▶ TASK PROMPT
Copy out every one of the entries below word for word, with nothing changed.

▶ SUPPLIED MATERIAL

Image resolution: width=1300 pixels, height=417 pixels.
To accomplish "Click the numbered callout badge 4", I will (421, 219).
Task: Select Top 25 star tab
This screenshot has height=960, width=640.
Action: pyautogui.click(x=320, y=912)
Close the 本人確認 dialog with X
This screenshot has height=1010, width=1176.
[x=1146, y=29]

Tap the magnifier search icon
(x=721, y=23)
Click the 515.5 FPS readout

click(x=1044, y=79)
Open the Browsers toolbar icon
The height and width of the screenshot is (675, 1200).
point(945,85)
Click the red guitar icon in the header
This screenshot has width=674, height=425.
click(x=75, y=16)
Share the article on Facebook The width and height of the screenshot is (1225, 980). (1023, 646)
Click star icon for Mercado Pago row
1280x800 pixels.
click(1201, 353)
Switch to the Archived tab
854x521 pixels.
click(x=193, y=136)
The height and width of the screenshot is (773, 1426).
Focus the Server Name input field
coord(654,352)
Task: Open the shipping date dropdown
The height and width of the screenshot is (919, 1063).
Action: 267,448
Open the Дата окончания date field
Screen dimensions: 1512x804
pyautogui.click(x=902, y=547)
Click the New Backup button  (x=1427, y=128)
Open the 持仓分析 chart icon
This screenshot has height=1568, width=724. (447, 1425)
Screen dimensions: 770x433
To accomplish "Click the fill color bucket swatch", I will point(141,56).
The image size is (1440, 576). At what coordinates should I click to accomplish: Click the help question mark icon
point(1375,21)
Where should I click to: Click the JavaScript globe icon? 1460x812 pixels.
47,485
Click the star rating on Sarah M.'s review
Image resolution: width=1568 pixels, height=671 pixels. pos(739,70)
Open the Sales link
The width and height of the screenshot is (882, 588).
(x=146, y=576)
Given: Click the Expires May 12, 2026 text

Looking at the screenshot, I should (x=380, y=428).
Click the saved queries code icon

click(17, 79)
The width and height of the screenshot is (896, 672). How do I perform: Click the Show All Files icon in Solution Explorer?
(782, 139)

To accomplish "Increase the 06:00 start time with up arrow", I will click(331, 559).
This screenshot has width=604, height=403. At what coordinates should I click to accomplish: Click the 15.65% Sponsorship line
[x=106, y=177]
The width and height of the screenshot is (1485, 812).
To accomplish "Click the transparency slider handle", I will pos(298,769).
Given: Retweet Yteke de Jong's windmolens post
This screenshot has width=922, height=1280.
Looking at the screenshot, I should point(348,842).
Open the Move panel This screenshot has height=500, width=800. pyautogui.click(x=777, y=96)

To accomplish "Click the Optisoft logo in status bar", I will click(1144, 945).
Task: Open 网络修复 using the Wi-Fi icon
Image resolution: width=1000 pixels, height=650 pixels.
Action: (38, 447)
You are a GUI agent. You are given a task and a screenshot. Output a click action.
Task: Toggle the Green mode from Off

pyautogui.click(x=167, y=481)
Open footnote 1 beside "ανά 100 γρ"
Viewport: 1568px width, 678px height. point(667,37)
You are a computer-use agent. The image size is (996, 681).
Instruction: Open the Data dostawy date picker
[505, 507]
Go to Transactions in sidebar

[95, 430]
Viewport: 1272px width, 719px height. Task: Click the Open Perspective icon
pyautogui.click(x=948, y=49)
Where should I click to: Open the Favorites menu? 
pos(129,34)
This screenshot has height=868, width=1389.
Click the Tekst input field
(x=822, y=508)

▶ ANSWER TO THE TASK
Image resolution: width=1300 pixels, height=417 pixels.
To accomplish "Click the numbered callout badge 4", I will (421, 219).
Task: Select Top 25 star tab
This screenshot has height=960, width=640.
Action: pyautogui.click(x=320, y=912)
Close the 本人確認 dialog with X
This screenshot has height=1010, width=1176.
[x=1146, y=29]

Tap the magnifier search icon
(x=721, y=23)
Click the 515.5 FPS readout

click(x=1044, y=79)
Open the Browsers toolbar icon
The height and width of the screenshot is (675, 1200).
point(945,85)
Click the red guitar icon in the header
This screenshot has width=674, height=425.
click(x=75, y=16)
Share the article on Facebook The width and height of the screenshot is (1225, 980). (1023, 646)
Click star icon for Mercado Pago row
1280x800 pixels.
click(1201, 353)
Switch to the Archived tab
854x521 pixels.
click(x=193, y=136)
The height and width of the screenshot is (773, 1426).
Focus the Server Name input field
coord(654,352)
Task: Open the shipping date dropdown
The height and width of the screenshot is (919, 1063).
Action: 267,448
Open the Дата окончания date field
Screen dimensions: 1512x804
pyautogui.click(x=902, y=547)
Click the New Backup button  (x=1427, y=128)
Open the 持仓分析 chart icon
This screenshot has height=1568, width=724. (447, 1425)
Screen dimensions: 770x433
To accomplish "Click the fill color bucket swatch", I will point(141,56).
The image size is (1440, 576). At what coordinates should I click to accomplish: Click the help question mark icon
point(1375,21)
Where should I click to: Click the JavaScript globe icon? 1460x812 pixels.
47,485
Click the star rating on Sarah M.'s review
Image resolution: width=1568 pixels, height=671 pixels. pos(739,70)
Open the Sales link
The width and height of the screenshot is (882, 588).
(x=146, y=576)
Given: Click the Expires May 12, 2026 text

Looking at the screenshot, I should (x=380, y=428).
Click the saved queries code icon

click(17, 79)
The width and height of the screenshot is (896, 672). How do I perform: Click the Show All Files icon in Solution Explorer?
(782, 139)

To accomplish "Increase the 06:00 start time with up arrow", I will click(331, 559).
This screenshot has width=604, height=403. At what coordinates should I click to accomplish: Click the 15.65% Sponsorship line
[x=106, y=177]
The width and height of the screenshot is (1485, 812).
To accomplish "Click the transparency slider handle", I will pos(298,769).
Given: Retweet Yteke de Jong's windmolens post
This screenshot has width=922, height=1280.
Looking at the screenshot, I should point(348,842).
Open the Move panel This screenshot has height=500, width=800. pyautogui.click(x=777, y=96)

To accomplish "Click the Optisoft logo in status bar", I will click(1144, 945).
Task: Open 网络修复 using the Wi-Fi icon
Image resolution: width=1000 pixels, height=650 pixels.
Action: (38, 447)
You are a GUI agent. You are given a task and a screenshot. Output a click action.
Task: Toggle the Green mode from Off

pyautogui.click(x=167, y=481)
Open footnote 1 beside "ανά 100 γρ"
Viewport: 1568px width, 678px height. point(667,37)
You are a computer-use agent. The image size is (996, 681).
Instruction: Open the Data dostawy date picker
[505, 507]
Go to Transactions in sidebar

[95, 430]
Viewport: 1272px width, 719px height. Task: Click the Open Perspective icon
pyautogui.click(x=948, y=49)
Where should I click to: Open the Favorites menu? 
pos(129,34)
This screenshot has height=868, width=1389.
Click the Tekst input field
(x=822, y=508)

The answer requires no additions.